▶ [Task directions]: Revise the lines below, replacing "options" with "settings" and leaving everything else unchanged. Omit the pictures from your answer.

▶ [Given records]:
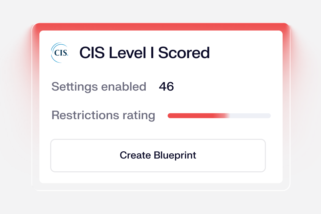The image size is (321, 214).
Task: Select the circular CIS benchmark emblem
Action: [x=60, y=53]
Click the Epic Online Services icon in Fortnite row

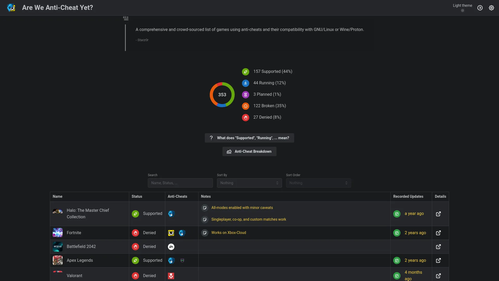(182, 233)
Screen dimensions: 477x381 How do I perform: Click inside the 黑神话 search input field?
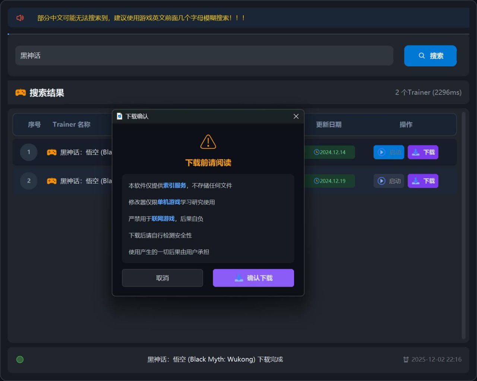click(204, 56)
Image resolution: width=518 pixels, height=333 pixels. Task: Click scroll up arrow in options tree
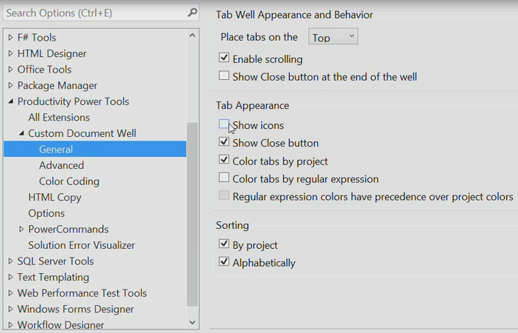[x=192, y=36]
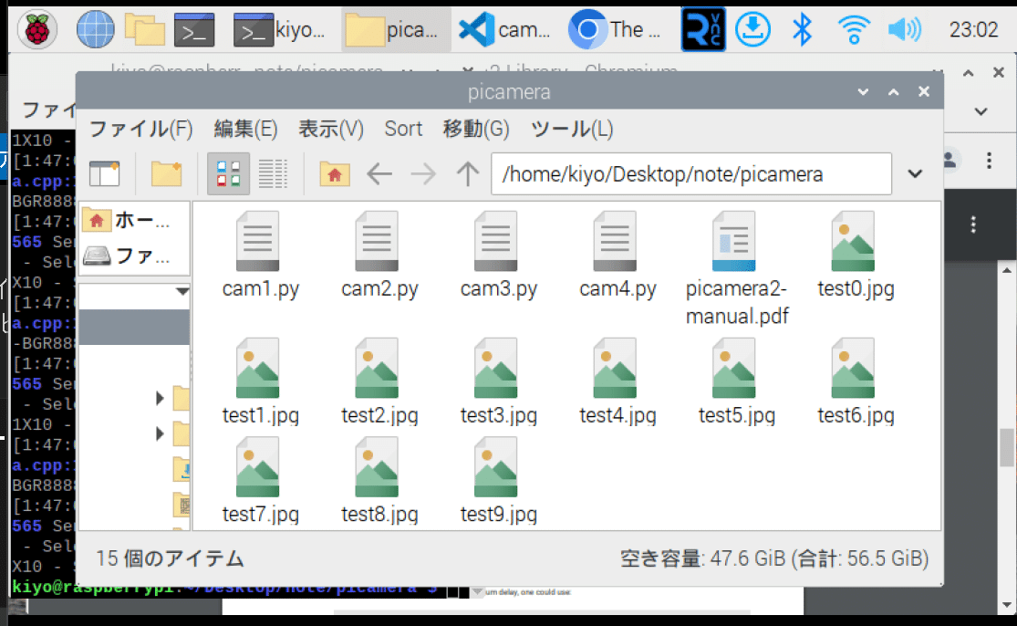
Task: Open the Chromium three-dot menu
Action: 988,160
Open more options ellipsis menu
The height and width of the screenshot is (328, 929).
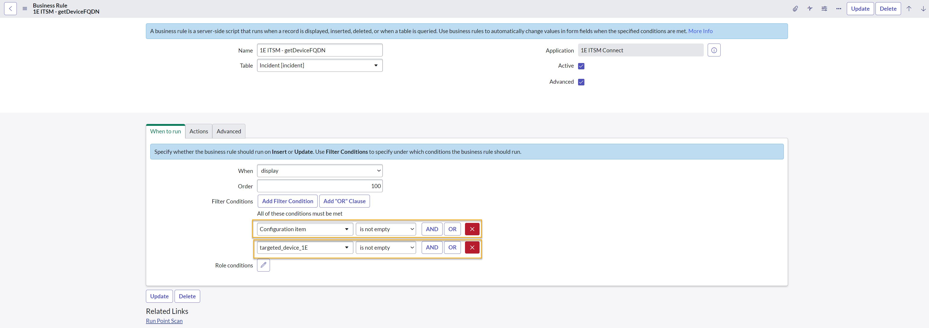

▶ [Written reply]:
The image size is (321, 214).
Task: Select the circular CIS benchmark emblem
Action: [x=60, y=53]
Click the Epic Online Services icon in Fortnite row

(182, 233)
Screen dimensions: 477x381 How do I perform: Click inside the 黑神话 search input field?
click(204, 56)
Image resolution: width=518 pixels, height=333 pixels. Task: Click scroll up arrow in settings tree
[x=192, y=36]
Task: Open the Chromium three-dot menu
Action: 988,160
Open more settings ellipsis menu
The height and width of the screenshot is (328, 929).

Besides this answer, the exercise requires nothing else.